The Pleasures, Enemy of my Enemy

THE PLEASURES
Enemy of my Enemy
UBERSavvy Music / MGM
***

Chissà, magari tra una ventina d’anni, in un nuovo speciale sulla musica degli antipodi, su queste pagine potrebbero rispuntare anche i Pleasures, australiani a metà. Questo duo composto da Catherine Britt (voce e chitarra) e Lachlan Bryan (voce, chitarre varie e tastiere) giunge ora al secondo LP, dopo aver suscitato un certo interesse con il precedente The Beginning of the End.

Provenendo da continenti diversi, i due musicisti vantano background diversificati, avviata all’ascolto della musica americana più classica lei, lui a farsi le ossa col rock spartano dei Wildes (a Melbourne). E proprio con loro, durante un tour americano, si è imbattuto in Catherine; lei si è portata il marito Brad Bergenin qualità di batterista e Bryan il suo braccio destro nei Wildes, Damian Caffarella, al basso.

Il nuovo disco, pur con qualche riserva, si dimostra abbastanza riuscito, soprattutto per il connubio tra due voci diversissime che insieme creano motivo d’interesse: quella di Catherine più tradizionale, quella di Lachlan influenzata dal movimento outlaw. A dire il vero Enemy of my Enemy non parte benissimo: la title-track ha un attacco fastidiosamente radiofonico, tanto che, se non fosse stato per le voci, non ne avremmo terminato l’ascolto. Fortunatamente, le sorti si risollevano con Was it Something I Said, nella quale la coppia si divide le strofe (con qualche preferenza per la parte cantata da Lachlan, che in parte ricorda il Mark Knopfler dei primordi). All’arrangiamento sostenuto e robusto di questo brano fa seguito la più rurale Where the Money Goes, semi-blues a base di banjo.

In Step Away è la voce di Bryan ad aprire, con il supporto della pedal steel, poi le due ugole si uniscono e dopo, ancora, è Catherne a prendere in mano il timone (tanto per confermare di come l’alternanza al microfono sia il punto di forza della formazione). Wild Things è spiazzante come il brano iniziale, i suoni si fanno troppo sintetici anche se l’organo piace e il cantato è sempre all’altezza. It’s Ok (Knew What You Meant), con la chitarra arpeggiata e le delicatezze di armonica, sembra provenire da un altro disco. 

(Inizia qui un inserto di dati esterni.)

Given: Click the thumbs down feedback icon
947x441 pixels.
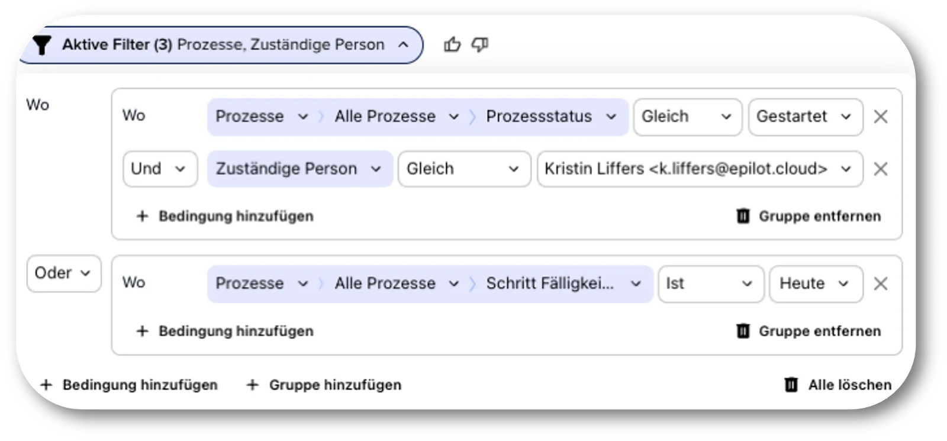Looking at the screenshot, I should pyautogui.click(x=480, y=44).

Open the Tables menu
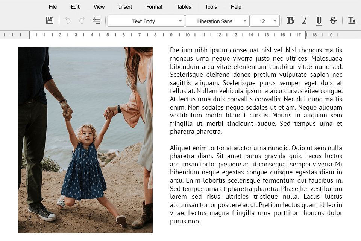[184, 7]
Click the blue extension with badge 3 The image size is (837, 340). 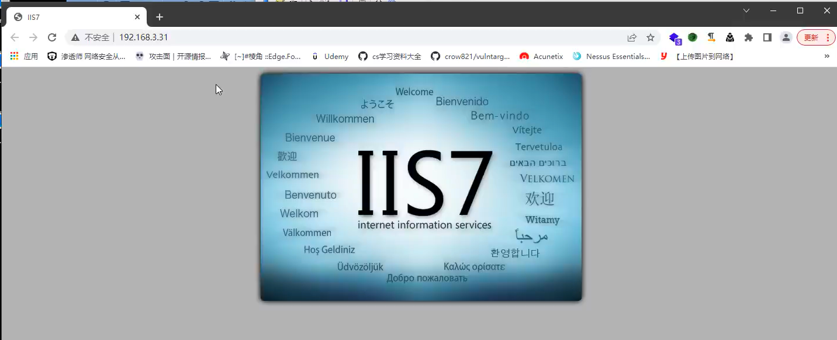[x=675, y=38]
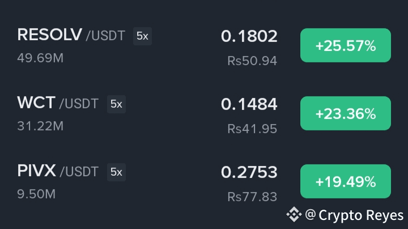Click the Rs41.95 converted price
The image size is (408, 229).
coord(252,129)
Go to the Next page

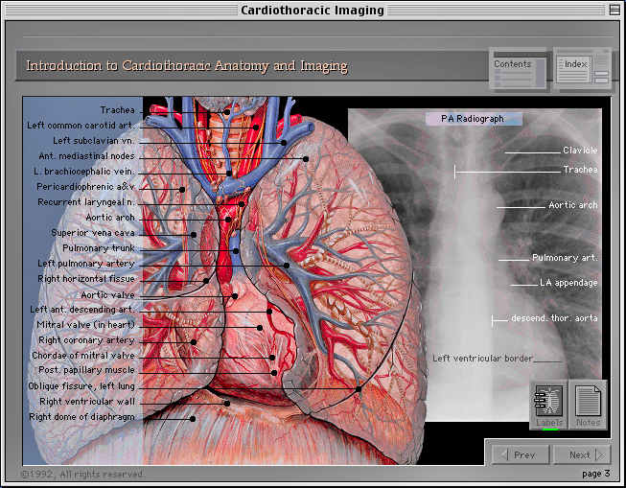point(586,454)
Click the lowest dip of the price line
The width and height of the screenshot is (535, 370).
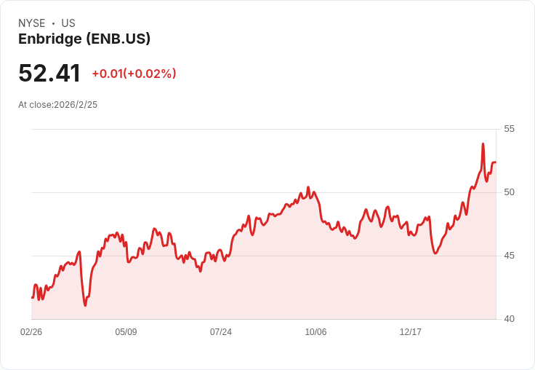(x=85, y=305)
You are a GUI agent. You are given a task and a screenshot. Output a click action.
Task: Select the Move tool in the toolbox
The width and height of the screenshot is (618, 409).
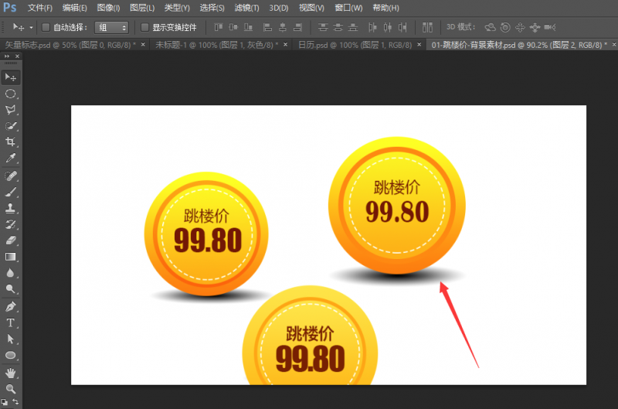(x=11, y=77)
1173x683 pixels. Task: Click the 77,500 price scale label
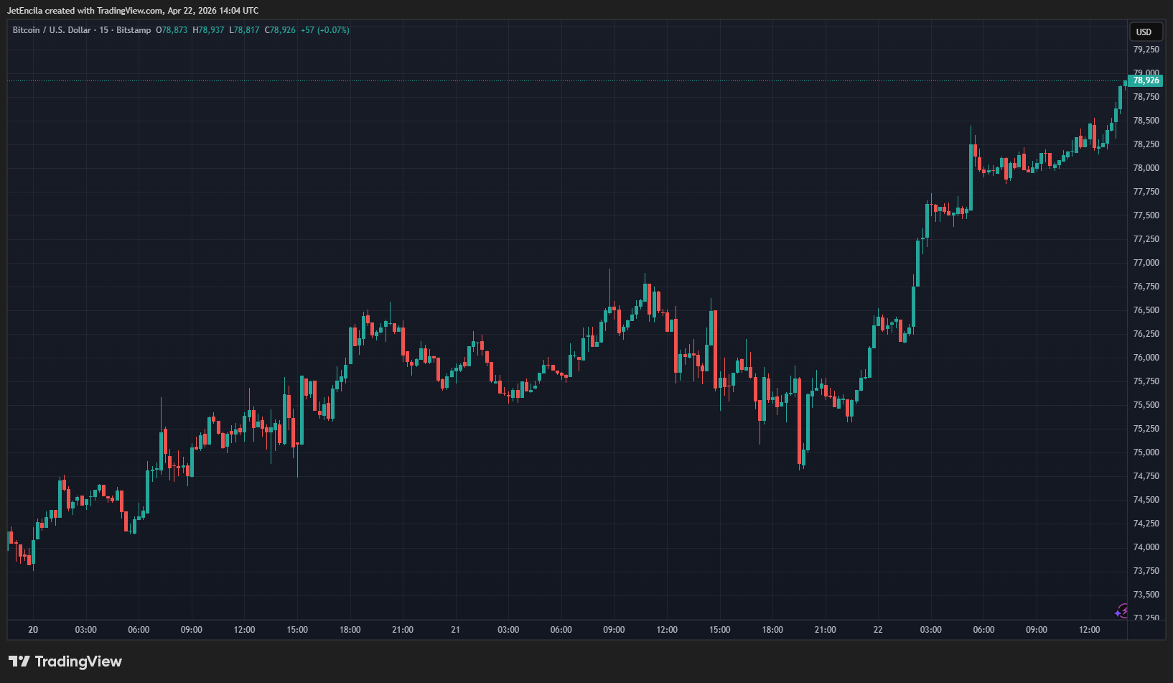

Seguono le sonorità suggestive di Let’s Go Again, in cui tradizione e modernità si sposano felicemente: qui le chitarre elettriche hanno un impatto meno disturbante e si amalgamano bene con l’organo. This Might Hurt a Little Bit è trascurabile, ma il disco riprende quota con The Rules, voci e chitarra, con pochissimo altro, nel segno dei migliori duetti dell’American music. Love Relapse manifesta una certa confusione, più o meno schiarita, in conclusione, dalla stonesiana Good People e dalla ballata A Little Blue. Insomma, un passo indietro rispetto al disco d’esordio, dove un po’ meno tradizione e un po’ meno audacia garantivano una dignitosa continuità sonora.